Otis alleged that she was driving to her mother’s house in Illinois with her 11-year-old son when a Watertown officer stopped her vehicle. In the complaint, Otis said she told the officer she was very sick and bleeding heavily and asked to be taken to a hospital.
Instead, Otis alleged, the officer performed a field sobriety test, arrested her, had her child transported to county human services, and took her to the police station for a blood draw before booking her into the county jail, where she remained for 12 hours.
The district court authorized the case to proceed against the officer, Kayla Demarasse, but dismissed the police department and county human services as defendants.
More Information Filed
Otis then filed a supplement to her amended complaint with more than 100 pages, including police reports and medical records. The police report contradicted Otis’s allegations in the complaint. Namely, the police report said Officer Demarasse took Otis to a hospital for OWI processing and she was allowed to clean up and change.
A medical technician “blood/urine” analysis form noted that Otis’s blood was collected at 3 a.m., but the form did not identify where the blood draw took place. The hospital referenced in Demarasse’s police report did not have a record of Otis being treated on the day of her arrest.
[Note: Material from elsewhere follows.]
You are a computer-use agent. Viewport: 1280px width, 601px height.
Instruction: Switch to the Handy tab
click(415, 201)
Upon request, the hospital could not produce any record of her.
The police report said that Officer Demarasse then transported Otis to the jail for a 12-hour-OWI hold because Otis did not have anyone to pick her up.
Otis obtained medical records from a different hospital showing that two days after her arrest, she was admitted to a hospital with “acute blood loss anemia secondary to dysfunctional uterine bleeding.”
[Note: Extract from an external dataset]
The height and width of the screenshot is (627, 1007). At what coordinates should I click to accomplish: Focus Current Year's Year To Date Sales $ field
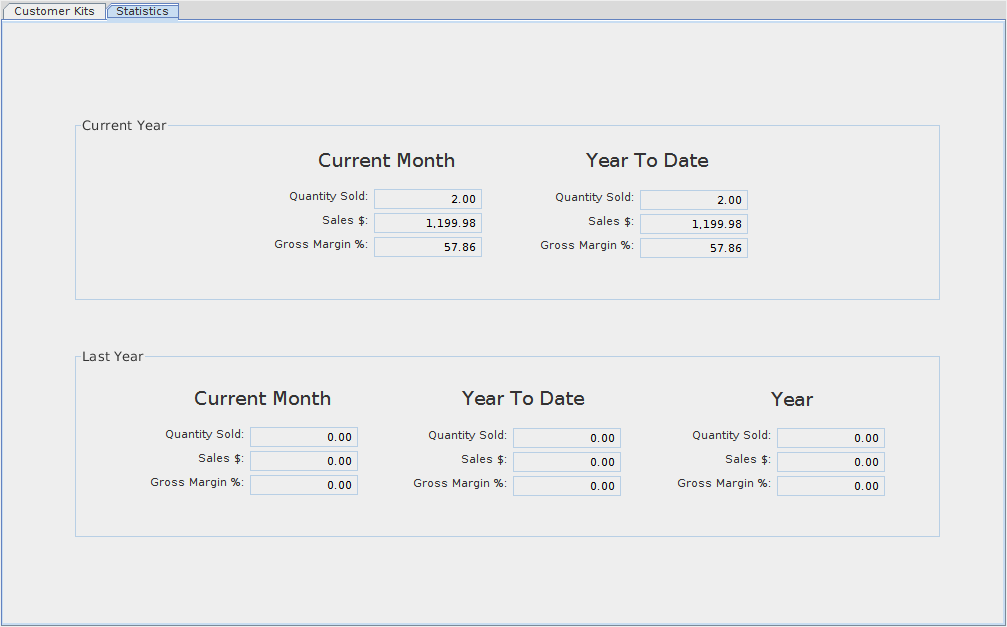point(693,224)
The district court dismissed Otis’s action, treating the supplement as a standalone “second amended complaint,” which did not name Demarasse (her first amended complaint did name the officer), which is a requisite for jurisdiction.
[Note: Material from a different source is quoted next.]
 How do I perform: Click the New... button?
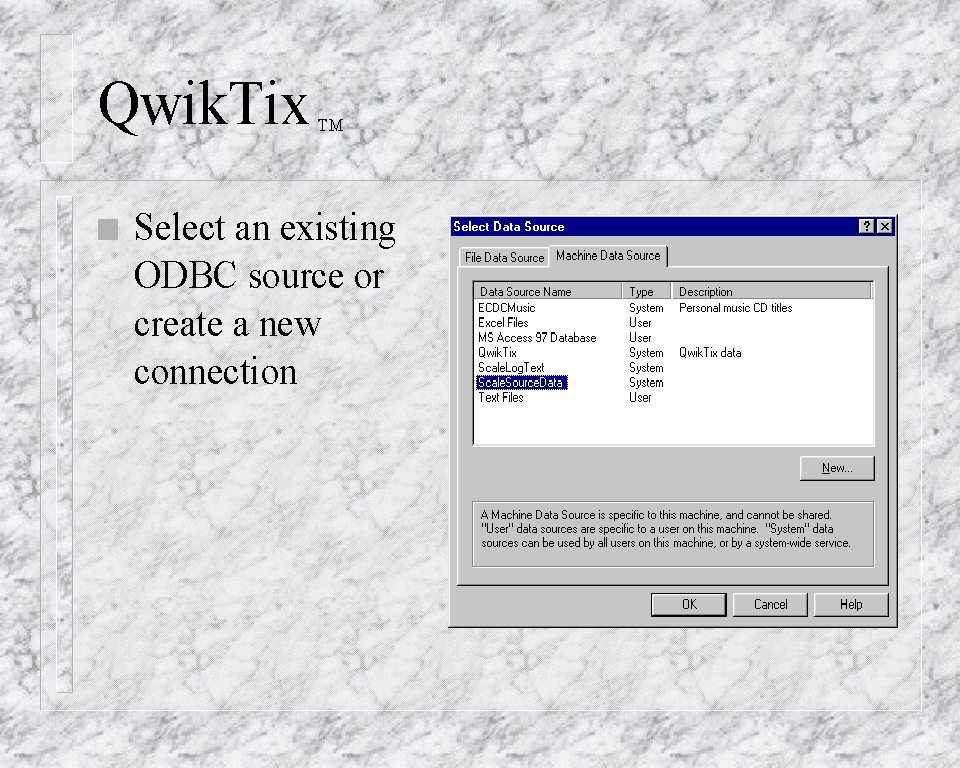tap(837, 468)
Also, the district court ruled that Otis’s claims “were no longer plausible” because Otis did not deny any of the information in Officer Demarasse’s police report, which said that Demarasse took Otis to a hospital and she was examined by hospital staff.
Appeal
On appeal, Demarasse reiterated that the case cannot move forward because Otis did not name her as a defendant in the “second amended complaint.”
But the Seventh Circuit Court of Appeals, in Otis v. Demarasse et al., No. 16-1875 (April 2, 2018) (correcting order filed April 9, 2018), noted that pro se filings must be liberally construed and, taken together, her complaints intended for Demarasse to be named.
“In light of the Supreme Court’s direction to construe liberally pro se filings, Ms. Otis’s submission should not have been characterized as a superseding complaint,” wrote Judge Kenneth Ripple for the three-judge panel.
“It should have been accepted for what it was – a pro se litigant’s attempt to add parties and incorporate the first amended complaint’s allegations by implicit reference.”
The panel also ruled that Otis’s amended complaint stated a claim upon which relief could be granted. That is, the panel accepted that Otis properly stated a due process claim on the basis that Demarasse was deliberately indifferent to her medical situation.
The panel noted that Officer Demarasse’s police report shows that the officer was aware that Otis was severely bleeding and might need medical attention.
“These allegations are troubling, especially because Ms. Otis could not independently seek medical care while in custody,” Judge Ripple wrote. “At this pleading stage, Ms. Otis alleges enough to piece together a plausible story that Officer Demarasse acted unreasonably in denying her medical care for an obviously serious medical condition.”
Finally, the panel reversed the district court’s conclusion that Otis “pleaded herself out of court” by filing the supplemental information deemed a “second amended complaint.”
First, the panel said the district court erred in crediting the police report statements in the absence of an express denial, noting that an amended complaint said it was “false.”
“More fundamentally, Ms. Otis’s claim does not depend on whether her blood was drawn at a hospital or at the police station,” Judge Ripple wrote.
“Wherever Ms. Otis was taken, she was not taken for the purpose of receiving medical care, and she did not receive medical.”